A unique and life-enriching journey through Kenya’s most celebrated conservation areas with breathtaking landscapes, abundant wildlife, diverse activities and truly Kenyan cultural experiences.
The warm and welcoming hospitality makes for an intimate and exceptional experience.
Enjoy day and night game drives, photographic hide, bush meals, guided walks, birdwatching, spa treatments, picnics, swimming pools, helicopter excursions, Samburu cultural visits,walking safaris, camel trekking, mountain and quad biking, , sundowners & bush meals, croquet, boules and archery, and horse riding.
The area is home to the semi-nomadic Samburu people, ‘cousins’ of the Maasai. Arriving from the Sudan in one of the waves of Nilotic migration, they settled north of Kenya, and like the Maasai, their society has traditionally been organized around cattle.
Samburu (165 km2) and Buffalo Springs (131 km2) were separated in 1963, while the Shaba National Reserve (239 km2) was established in 1974. The three form the Samburu-Isiolo Complex, a trio of beautiful game sanctuaries, unsurpassed anywhere in the country. Shaba got its name from a massive cone of volcanic rock in the area, while Buffalo Springs is named after a sparkling oasis at the west of the park.
It was here that the conservationists Joy and George Adamson raised Elsa, the lioness of Born Free fame.

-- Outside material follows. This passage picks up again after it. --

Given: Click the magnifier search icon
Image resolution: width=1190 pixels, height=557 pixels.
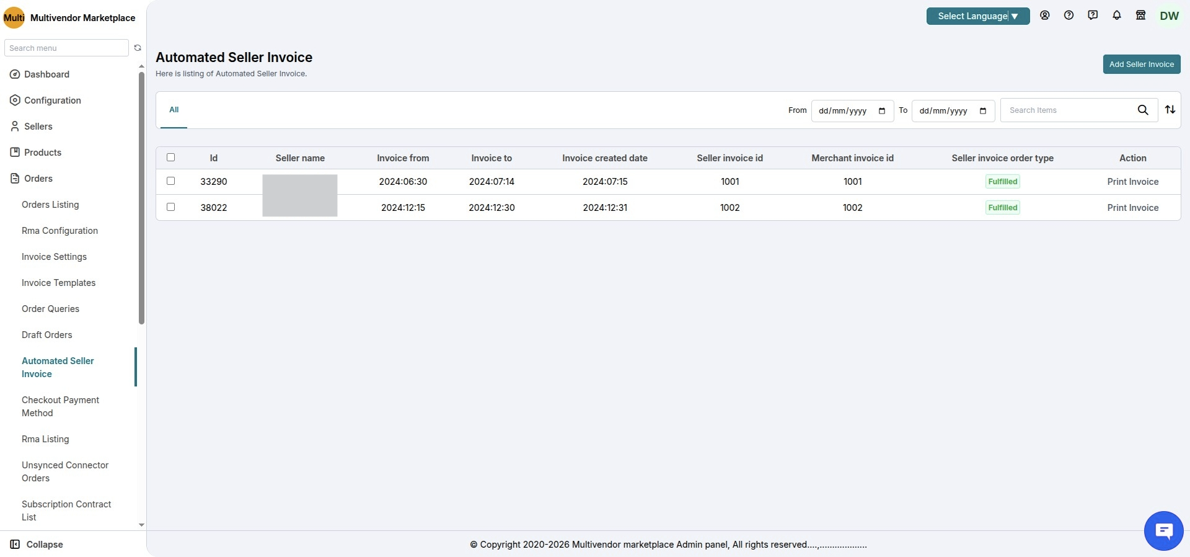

With the rains, the Ewaso Nyiro becomes an oasis of life. Large herds of reticulated giraffe, buffalo, and impala gather at the banks to drink. Elephant herds often wade across the river, stopping to wallow and bathe in the shallows.
The heavy traffic of game around the river banks means that lions are commonly seen hunting there.
The plains and surrounding hills are also well worth exploring and are the best place to find Grevy’s zebra and cheetah.
Large, domed termite mounds among the dry thorny shrub-lands make dens for aardvarks, warthogs, and bat-eared foxes, and lookouts for cheetahs – the latter commonly sighted in the open woodlands of Buffalo Springs. Succulent aloes, euphorbias, and desert roses grow on rocky ridges that shelter hyraxes, klipspringers, and leopards.
The Ewaso Nyiro is the lifeblood of hippos and Nile crocodiles.
Good pickings among 395 bird species, includes 47 birds of prey, Somali ostriches, vulturine guineafowls, Verreaux’s eagle owls, lilac-breasted rollers, grey-headed kingfisher.
The scarlet rump of white-headed buffalo-weavers in flight is a common sight; red-billed and Von der Decken’s hornbills are common, and sandgrouse drink at the river in the evening.
African orange-bellied parrots and the palm-nut vulture rest and feed on the doum palms, while the quick-flying Africam palm swifts are active along the river at dawn and dusk.